• [Passage shown]:
☆ ☆ ☆ ☆ ☆
• James Rutherford

Quarantine Escapism: 10 Unique Tales of Intrigue, Conflict and Revelation


Movie poster for the top-10 list Quarantine Escapism (Vol. I)

1. Incendies

Movie poster for the Canadian film Incendies starring Mélissa Désormeaux-Poulin and Maxim Gaudette

“Incendies" (2010) is a deeply enthralling French-language drama that follows Nawal (Lubna Azabal) and Simon (Maxim Gaudette), a pair of Québécois siblings who honor their mother's final wish by traveling to the Middle East in search of their long-lost father. Their journey is finely interwoven with flashbacks to their mother’s own travails within the same war-torn region decades earlier, as a Christian-Arab driven by the injustice of losing her lover and their son amidst hardline sectarian tumult. Directed by Denis Villeneuve ("Arrival", "Blade Runner 204") “Incendies” is deeply immersive and profoundly riveting drama that provides as emotionally visceral an experience as you will ever find on film. A 2010 Best Foreign Film nominee, this one is clearly something special right from its captivating, Radiohead-themed opening sequence.


View the trailer here.
☆ ☆ ☆ ☆ ☆
• [Information shown]:
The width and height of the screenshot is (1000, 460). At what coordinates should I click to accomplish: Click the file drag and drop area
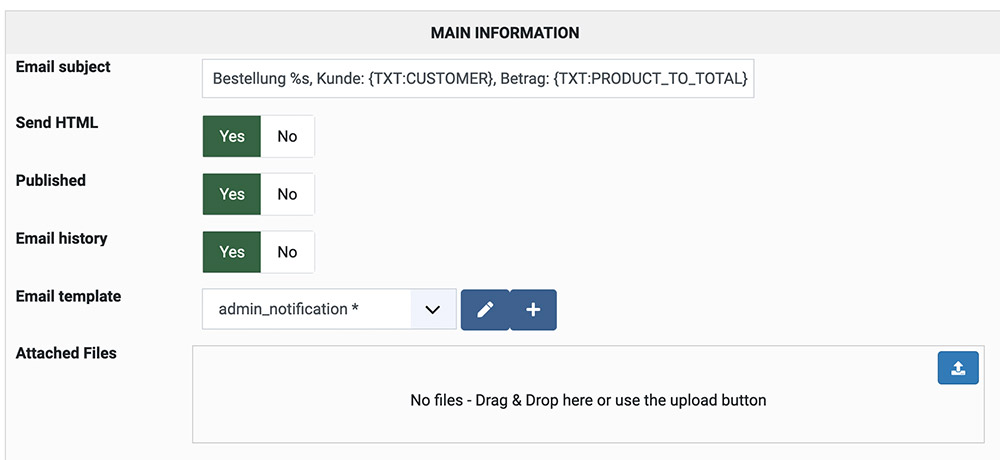pos(588,400)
☆ ☆ ☆ ☆ ☆
• [Short exercise 1]: In the film list, which band is the opening sequence of "Incendies" said to be themed around?
• [Short exercise 2]: Pick up the film list after its final line by writing its next entry.

• [Expected answer 1]: Radiohead

• [Expected answer 2]:
2. La Haine

Movie poster for the French film La Haine starring Vincent Cassel, Hubert Koundé and Saïd Taghmaoui

“La Haine” (1995) is an urgent black & white French drama that follows three friends residing in an impoverished section of suburban Paris. The story begins the morning after rioting has erupted throughout the community in reaction to a case of police brutality. As the victim clings to life, Vinz (Vincent Cassel) declares his desire to kill a policeman in an act of retribution, Hubert (Hubert Koundé) mourns the loss of his destroyed boxing gym while Sayid (Saïd Taghmaoui) yearns to escape to a more peaceful place. Vinz finds a policeman’s gun lost amidst the previous night’s chaos, and setting his mind on fulfilling his dark revenge fantasy, the three compatriots set off on a dangerous excursion into the heart of Paris. “La Haine” is a blistering and profound urban thriller capturing the fury and violence that engulfed French society at the time, delivering one of the most seminal cinematic achievements of the entire decade.


View the trailer here.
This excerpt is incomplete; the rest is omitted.